Dans un rapport publié mardi 2 juin 2026, une quinzaine de cadres et dirigeants en activité – ou récemment partis – de la grande distribution et de l’agro-industrie dénoncent anonymement les pratiques de leur propre secteur. Intitulé « La course aux prix bas de l’alimentation ne fait pas disparaître les coûts. Elle les déplace », ce document, porté par l’ONG Inside Track France, accuse le modèle dominant de protéger les marges au détriment de la santé des consommateurs et de l’environnement. Les signataires, qui ont témoigné sous couvert d’anonymat, appellent l’État à intervenir plus fermement pour « contraindre » les acteurs du secteur.
L’ONG britannique Inside Track, déjà active au Royaume-Uni sur les filières viande et lait, lance ici sa première opération en France. Elle a recueilli les confidences de hauts responsables qui décrivent une « dissonance cognitive » après des années passées à appliquer une logique implacable… la guerre des prix. Selon eux, baisser les tarifs sur les produits phares (Coca-Cola, bières, Nutella…) oblige à compenser ailleurs, notamment sur les références bio, les produits de qualité ou « premium ». L’alimentation plus saine devient moins visible, moins compétitive et moins attractive en rayon.
Les témoignages recueillis par l’ONG pointent des pratiques concrètes. Certains évoquent l’ajout de sucre dans les sauces tomate pour réduire les coûts, le remplacement d’ingrédients par des alternatives moins chères ou le changement de sourcing vers des pays aux normes plus souples. D’autres décrivent un greenwashing ciblé, des investissements limités dans l’agriculture durable ou le bien-être animal, souvent cantonnés à un ingrédient secondaire ou à un périmètre restreint. Le bien-être animal serait le premier sacrifié, car difficile à valoriser commercialement. Quand les démarches « responsables » ne rapportent pas assez, certains « rétropédalent » vers l’agriculture conventionnelle intensive. La grande distribution est désignée comme l’« architecte » principal d’un système, qui tire les prix vers le bas tout en maintenant, voire en augmentant, ses propres marges.

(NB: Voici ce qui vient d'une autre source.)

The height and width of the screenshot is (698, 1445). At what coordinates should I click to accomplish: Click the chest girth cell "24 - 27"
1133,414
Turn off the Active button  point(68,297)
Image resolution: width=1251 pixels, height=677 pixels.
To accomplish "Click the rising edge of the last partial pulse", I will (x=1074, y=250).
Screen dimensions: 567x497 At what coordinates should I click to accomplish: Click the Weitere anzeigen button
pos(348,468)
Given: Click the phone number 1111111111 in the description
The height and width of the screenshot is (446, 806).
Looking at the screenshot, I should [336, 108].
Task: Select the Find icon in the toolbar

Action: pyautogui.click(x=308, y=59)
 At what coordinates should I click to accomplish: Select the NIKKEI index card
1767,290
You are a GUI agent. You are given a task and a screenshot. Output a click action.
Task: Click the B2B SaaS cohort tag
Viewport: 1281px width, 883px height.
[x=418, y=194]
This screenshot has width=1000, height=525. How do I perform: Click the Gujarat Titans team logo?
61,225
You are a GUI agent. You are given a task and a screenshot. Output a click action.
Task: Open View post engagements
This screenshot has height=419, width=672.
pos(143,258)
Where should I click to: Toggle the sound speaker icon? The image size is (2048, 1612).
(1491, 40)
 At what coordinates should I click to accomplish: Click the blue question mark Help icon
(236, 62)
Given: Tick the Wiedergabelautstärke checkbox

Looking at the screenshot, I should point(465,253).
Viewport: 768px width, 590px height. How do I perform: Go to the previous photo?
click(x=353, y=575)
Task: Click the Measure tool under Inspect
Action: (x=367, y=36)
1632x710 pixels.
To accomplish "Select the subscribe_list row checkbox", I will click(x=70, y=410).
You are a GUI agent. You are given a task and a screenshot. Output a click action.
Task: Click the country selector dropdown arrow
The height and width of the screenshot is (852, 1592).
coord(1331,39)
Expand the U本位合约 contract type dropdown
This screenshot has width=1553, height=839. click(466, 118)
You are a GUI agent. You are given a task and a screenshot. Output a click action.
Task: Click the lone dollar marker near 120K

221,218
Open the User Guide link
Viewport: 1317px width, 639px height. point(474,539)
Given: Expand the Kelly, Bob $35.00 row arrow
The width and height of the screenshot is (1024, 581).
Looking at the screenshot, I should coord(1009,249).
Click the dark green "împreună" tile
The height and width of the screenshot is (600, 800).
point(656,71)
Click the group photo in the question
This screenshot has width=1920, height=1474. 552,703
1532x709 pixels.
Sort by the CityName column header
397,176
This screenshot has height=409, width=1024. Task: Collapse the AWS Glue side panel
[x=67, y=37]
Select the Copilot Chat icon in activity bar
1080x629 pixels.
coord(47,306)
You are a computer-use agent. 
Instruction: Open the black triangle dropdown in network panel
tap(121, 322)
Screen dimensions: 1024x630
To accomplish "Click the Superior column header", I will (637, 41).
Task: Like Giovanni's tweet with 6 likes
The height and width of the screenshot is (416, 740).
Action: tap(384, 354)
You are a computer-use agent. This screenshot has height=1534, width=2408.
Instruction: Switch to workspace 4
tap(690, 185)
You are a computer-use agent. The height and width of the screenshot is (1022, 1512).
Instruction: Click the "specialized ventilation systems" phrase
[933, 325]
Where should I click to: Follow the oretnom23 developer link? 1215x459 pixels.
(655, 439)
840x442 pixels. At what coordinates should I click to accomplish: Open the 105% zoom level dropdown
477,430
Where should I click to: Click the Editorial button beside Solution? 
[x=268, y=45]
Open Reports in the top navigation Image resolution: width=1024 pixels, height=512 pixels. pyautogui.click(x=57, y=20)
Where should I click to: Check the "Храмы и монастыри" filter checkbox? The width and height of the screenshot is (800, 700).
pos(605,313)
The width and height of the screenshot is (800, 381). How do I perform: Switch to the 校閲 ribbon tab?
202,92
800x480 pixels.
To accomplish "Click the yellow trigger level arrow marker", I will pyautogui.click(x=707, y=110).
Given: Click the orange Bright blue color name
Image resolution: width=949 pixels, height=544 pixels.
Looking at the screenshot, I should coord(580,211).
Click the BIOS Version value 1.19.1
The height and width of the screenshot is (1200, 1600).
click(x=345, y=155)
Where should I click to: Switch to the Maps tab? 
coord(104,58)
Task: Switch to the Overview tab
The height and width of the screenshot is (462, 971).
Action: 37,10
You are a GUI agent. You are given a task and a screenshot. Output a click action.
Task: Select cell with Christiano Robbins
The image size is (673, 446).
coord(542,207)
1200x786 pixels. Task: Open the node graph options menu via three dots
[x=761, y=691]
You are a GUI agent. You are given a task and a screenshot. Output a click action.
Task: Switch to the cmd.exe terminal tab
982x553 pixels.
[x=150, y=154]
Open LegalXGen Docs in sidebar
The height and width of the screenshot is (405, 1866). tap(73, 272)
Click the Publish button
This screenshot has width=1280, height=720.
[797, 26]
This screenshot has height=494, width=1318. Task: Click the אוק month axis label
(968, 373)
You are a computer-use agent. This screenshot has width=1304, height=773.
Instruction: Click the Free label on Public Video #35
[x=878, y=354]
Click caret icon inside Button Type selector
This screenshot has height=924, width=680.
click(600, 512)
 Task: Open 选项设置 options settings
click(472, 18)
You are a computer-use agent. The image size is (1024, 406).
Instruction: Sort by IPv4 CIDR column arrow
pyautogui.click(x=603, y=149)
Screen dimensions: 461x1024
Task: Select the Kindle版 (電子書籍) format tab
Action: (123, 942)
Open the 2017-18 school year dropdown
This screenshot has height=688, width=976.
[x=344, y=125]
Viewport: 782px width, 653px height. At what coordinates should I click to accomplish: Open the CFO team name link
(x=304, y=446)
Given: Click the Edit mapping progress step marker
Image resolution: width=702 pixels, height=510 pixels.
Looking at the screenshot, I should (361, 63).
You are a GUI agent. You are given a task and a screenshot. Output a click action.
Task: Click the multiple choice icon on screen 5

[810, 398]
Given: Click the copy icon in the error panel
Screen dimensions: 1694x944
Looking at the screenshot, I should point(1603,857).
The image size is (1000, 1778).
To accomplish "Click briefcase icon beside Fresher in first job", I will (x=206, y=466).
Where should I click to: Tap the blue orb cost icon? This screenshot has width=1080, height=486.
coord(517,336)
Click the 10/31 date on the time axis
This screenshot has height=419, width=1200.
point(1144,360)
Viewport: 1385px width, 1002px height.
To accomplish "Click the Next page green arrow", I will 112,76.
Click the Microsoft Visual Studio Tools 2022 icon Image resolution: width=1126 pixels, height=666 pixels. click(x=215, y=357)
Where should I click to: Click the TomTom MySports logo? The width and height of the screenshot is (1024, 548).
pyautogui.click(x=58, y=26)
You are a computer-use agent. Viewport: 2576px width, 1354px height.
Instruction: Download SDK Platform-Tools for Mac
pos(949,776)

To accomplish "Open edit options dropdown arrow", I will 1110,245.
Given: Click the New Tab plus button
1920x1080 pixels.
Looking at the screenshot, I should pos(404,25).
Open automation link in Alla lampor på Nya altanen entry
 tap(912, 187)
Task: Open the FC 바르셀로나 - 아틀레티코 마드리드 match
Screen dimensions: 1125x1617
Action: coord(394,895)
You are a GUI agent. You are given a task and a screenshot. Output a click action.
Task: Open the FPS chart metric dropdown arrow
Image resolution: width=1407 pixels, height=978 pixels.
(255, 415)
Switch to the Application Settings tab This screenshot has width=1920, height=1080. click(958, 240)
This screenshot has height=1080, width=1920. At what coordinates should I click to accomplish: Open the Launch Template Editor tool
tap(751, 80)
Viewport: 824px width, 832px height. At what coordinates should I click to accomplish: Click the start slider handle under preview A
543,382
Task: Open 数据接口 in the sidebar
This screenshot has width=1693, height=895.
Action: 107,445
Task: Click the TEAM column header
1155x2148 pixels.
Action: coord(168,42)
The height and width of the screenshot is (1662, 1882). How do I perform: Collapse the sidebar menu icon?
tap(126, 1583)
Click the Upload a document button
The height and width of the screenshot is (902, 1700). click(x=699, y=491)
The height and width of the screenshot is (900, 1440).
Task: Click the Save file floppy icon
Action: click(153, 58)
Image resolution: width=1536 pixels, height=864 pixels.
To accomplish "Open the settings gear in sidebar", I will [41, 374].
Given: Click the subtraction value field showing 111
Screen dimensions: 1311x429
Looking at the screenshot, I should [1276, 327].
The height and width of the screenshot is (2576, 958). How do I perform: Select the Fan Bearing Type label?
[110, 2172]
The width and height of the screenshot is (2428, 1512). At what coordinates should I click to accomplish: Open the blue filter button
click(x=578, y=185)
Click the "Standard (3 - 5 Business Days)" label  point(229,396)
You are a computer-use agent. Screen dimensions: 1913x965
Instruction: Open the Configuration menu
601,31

Ce rapport intervient dans un contexte déjà tendu. Il fait écho aux travaux récents de la commission d’enquête du Sénat sur les marges dans la grande distribution et chez les fournisseurs, qui avait déjà mis en lumière certains déséquilibres. Les négociations commerciales annuelles, souvent qualifiées de « très dures », accentuent la pression. Les insiders ne rejettent pas la faute uniquement sur les consommateurs, mais estiment que leurs choix ont été largement orientés par la visibilité et le prix des produits en magasin.
Face à ce constat, les cadres anonymes ne plaident pas pour une autorégulation du secteur. Leur message est inhabituel, « aucune enseigne n’est rattrapable seule ». Ils demandent à l’État de jouer un rôle de régulateur plus actif. Parmi les pistes avancées, un encadrement plus strict des négociations commerciales, la mise en place de paniers à prix coûtant sur certains produits de première nécessité, une TVA différenciée selon l’impact sanitaire et environnemental des aliments, ou encore un meilleur affichage nutritionnel, environnemental et social, y compris dans les promotions et publicités. Ils plaident aussi pour une lutte renforcée contre le greenwashing.
L’ONG Inside Track France insiste : la course aux prix bas ne fait pas « disparaître » les coûts, elle les déplace vers la collectivité (santé publique, dégradation environnementale, perte de biodiversité). Les témoins anonymes reconnaissent que ce modèle a longtemps bénéficié au pouvoir d’achat apparent des ménages, mais qu’il génère aussi des externalités négatives de plus en plus visibles.
Ce texte, diffusé via des médias comme Ouest-France et L’Info Durable, suscite déjà des débats. Il arrive alors que l’inflation alimentaire reste dans tous les esprits et que la transition écologique de l’agriculture française soit au cœur des discussions politiques. Les acteurs du secteur n’ont pas encore réagi publiquement de manière détaillée, mais le rapport pourrait alimenter les réflexions parlementaires en cours.
Reste à savoir si ces appels anonymes à une « contrainte » de l’État trouveront un écho auprès des pouvoirs publics. Pour l’heure, ils ont le mérite de faire entendre des voix internes rarement exprimées au grand jour. Dans un secteur où la concurrence est féroce, ces cadres choisissent l’anonymat pour alerter sur un système qu’ils jugent bloqué. Une initiative rare qui pourrait, si elle est suivie, relancer le débat sur la régulation de l’alimentation en France.